— PROVIDED MATERIAL —
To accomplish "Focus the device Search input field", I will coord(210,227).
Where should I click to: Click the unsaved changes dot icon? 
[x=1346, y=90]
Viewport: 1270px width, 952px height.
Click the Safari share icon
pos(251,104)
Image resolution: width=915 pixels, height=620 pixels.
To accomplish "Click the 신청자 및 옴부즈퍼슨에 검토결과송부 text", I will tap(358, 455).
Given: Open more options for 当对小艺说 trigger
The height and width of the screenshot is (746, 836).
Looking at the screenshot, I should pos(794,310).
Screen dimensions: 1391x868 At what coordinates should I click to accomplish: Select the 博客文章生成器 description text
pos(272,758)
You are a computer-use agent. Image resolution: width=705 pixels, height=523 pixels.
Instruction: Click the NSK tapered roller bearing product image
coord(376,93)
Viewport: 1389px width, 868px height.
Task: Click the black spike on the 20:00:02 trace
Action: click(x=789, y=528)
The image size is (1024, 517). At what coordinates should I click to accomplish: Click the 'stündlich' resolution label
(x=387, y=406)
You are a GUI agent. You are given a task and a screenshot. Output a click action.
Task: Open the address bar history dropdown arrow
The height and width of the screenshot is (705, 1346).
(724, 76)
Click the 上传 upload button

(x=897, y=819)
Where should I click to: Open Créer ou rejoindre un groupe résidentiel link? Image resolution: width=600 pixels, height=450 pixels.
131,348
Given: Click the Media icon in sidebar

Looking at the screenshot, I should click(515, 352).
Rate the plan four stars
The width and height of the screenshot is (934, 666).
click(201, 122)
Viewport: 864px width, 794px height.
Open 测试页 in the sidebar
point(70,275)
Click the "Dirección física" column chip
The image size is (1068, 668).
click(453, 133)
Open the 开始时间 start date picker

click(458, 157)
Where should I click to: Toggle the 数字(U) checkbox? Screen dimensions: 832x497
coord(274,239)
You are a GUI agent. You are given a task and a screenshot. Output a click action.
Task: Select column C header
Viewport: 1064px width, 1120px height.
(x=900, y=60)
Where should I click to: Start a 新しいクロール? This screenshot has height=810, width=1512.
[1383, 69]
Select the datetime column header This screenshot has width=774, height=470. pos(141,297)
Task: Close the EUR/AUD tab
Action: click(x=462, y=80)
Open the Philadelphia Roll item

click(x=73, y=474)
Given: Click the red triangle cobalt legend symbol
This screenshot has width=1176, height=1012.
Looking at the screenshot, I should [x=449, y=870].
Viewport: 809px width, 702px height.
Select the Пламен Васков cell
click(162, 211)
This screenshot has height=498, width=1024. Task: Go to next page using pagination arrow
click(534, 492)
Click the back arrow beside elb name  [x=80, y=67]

— EXERCISE AIM —
Change "Safari" to "Chrome" throughout the data above, and write the data out again with nothing else altered.

— CORRECT ANSWER —
To accomplish "Focus the device Search input field", I will coord(210,227).
Where should I click to: Click the unsaved changes dot icon? 
[x=1346, y=90]
Viewport: 1270px width, 952px height.
Click the Chrome share icon
pos(251,104)
Image resolution: width=915 pixels, height=620 pixels.
To accomplish "Click the 신청자 및 옴부즈퍼슨에 검토결과송부 text", I will tap(358, 455).
Given: Open more options for 当对小艺说 trigger
The height and width of the screenshot is (746, 836).
Looking at the screenshot, I should pos(794,310).
Screen dimensions: 1391x868 At what coordinates should I click to accomplish: Select the 博客文章生成器 description text
pos(272,758)
You are a computer-use agent. Image resolution: width=705 pixels, height=523 pixels.
Instruction: Click the NSK tapered roller bearing product image
coord(376,93)
Viewport: 1389px width, 868px height.
Task: Click the black spike on the 20:00:02 trace
Action: click(x=789, y=528)
The image size is (1024, 517). At what coordinates should I click to accomplish: Click the 'stündlich' resolution label
(x=387, y=406)
You are a GUI agent. You are given a task and a screenshot. Output a click action.
Task: Open the address bar history dropdown arrow
The height and width of the screenshot is (705, 1346).
(724, 76)
Click the 上传 upload button

(x=897, y=819)
Where should I click to: Open Créer ou rejoindre un groupe résidentiel link? Image resolution: width=600 pixels, height=450 pixels.
131,348
Given: Click the Media icon in sidebar

Looking at the screenshot, I should click(515, 352).
Rate the plan four stars
The width and height of the screenshot is (934, 666).
click(201, 122)
Viewport: 864px width, 794px height.
Open 测试页 in the sidebar
point(70,275)
Click the "Dirección física" column chip
The image size is (1068, 668).
click(453, 133)
Open the 开始时间 start date picker

click(458, 157)
Where should I click to: Toggle the 数字(U) checkbox? Screen dimensions: 832x497
coord(274,239)
You are a GUI agent. You are given a task and a screenshot. Output a click action.
Task: Select column C header
Viewport: 1064px width, 1120px height.
(x=900, y=60)
Where should I click to: Start a 新しいクロール? This screenshot has height=810, width=1512.
[1383, 69]
Select the datetime column header This screenshot has width=774, height=470. pos(141,297)
Task: Close the EUR/AUD tab
Action: click(x=462, y=80)
Open the Philadelphia Roll item

click(x=73, y=474)
Given: Click the red triangle cobalt legend symbol
This screenshot has width=1176, height=1012.
Looking at the screenshot, I should [x=449, y=870].
Viewport: 809px width, 702px height.
Select the Пламен Васков cell
click(162, 211)
This screenshot has height=498, width=1024. Task: Go to next page using pagination arrow
click(534, 492)
Click the back arrow beside elb name  [x=80, y=67]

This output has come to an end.